The link between business and human rights is not new. The United Nations Guiding Principles on Business and Human Rights were adopted unanimously by governments over a decade ago — but the roots of the movement go much deeper still.

From Europe to Asia to Africa, now is a time of fracturing in global trade and escalating human rights crises. We are facing existential challenges that will have ramifications for generations to come. If there was ever a time for boards to take a strategic interest in how their companies impact the most vulnerable, it is now.

That is why the World Economic Forum’s Global Future Council on Human Rights is launching its guidance for company board members worldwide at this year’s Annual Meeting in Davos.

Have you read?

Boards must step up for human rights

While boards usually have limited time together and must delegate most daily management issues to their executive teams, board members are the people with the ultimate responsibility for what their companies do — and what they do not.
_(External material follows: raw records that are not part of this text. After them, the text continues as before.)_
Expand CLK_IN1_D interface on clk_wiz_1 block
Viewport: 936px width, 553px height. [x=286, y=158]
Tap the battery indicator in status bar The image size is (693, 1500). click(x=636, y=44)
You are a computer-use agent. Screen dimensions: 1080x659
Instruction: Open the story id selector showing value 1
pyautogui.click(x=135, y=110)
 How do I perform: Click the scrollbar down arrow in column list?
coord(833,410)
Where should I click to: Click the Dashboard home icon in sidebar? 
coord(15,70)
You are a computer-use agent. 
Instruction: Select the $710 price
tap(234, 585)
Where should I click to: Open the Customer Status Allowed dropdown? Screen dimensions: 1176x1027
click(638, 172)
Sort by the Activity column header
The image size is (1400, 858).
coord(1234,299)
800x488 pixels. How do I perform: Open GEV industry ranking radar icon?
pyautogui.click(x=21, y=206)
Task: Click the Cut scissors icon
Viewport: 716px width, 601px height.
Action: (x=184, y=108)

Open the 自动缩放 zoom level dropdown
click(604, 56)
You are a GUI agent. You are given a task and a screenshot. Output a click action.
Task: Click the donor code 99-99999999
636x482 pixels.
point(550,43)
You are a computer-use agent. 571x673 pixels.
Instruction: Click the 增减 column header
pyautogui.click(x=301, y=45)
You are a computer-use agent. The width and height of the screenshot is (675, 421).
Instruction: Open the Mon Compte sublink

From mining to social media, recent history is replete with high-profile examples of boards that were unaware of the true social impact of their business, or the risks of human rights abuses — including mass fatalities in some cases — occurring.

In other cases, the damage has been a lack of trust between the company and affected stakeholders in the community, undermining a company’s social license to operate moving forward.

Human rights challenges can come from within a company’s operations, its supply chain and other business relations, or indeed from outside the business — as the world is now witnessing in Ukraine.

Whatever the reason, it is critical that companies have the right mechanisms in place to ensure that affected stakeholders are at the centre of every analysis and decision, and that the voices of the most vulnerable are heard all the way up into the boardroom itself.

Guidance Note for Boards

The Guidance Note for Boards and the supporting report is the result of two years of work by the Council, as well as consultations with human rights defenders, board members and legislators worldwide.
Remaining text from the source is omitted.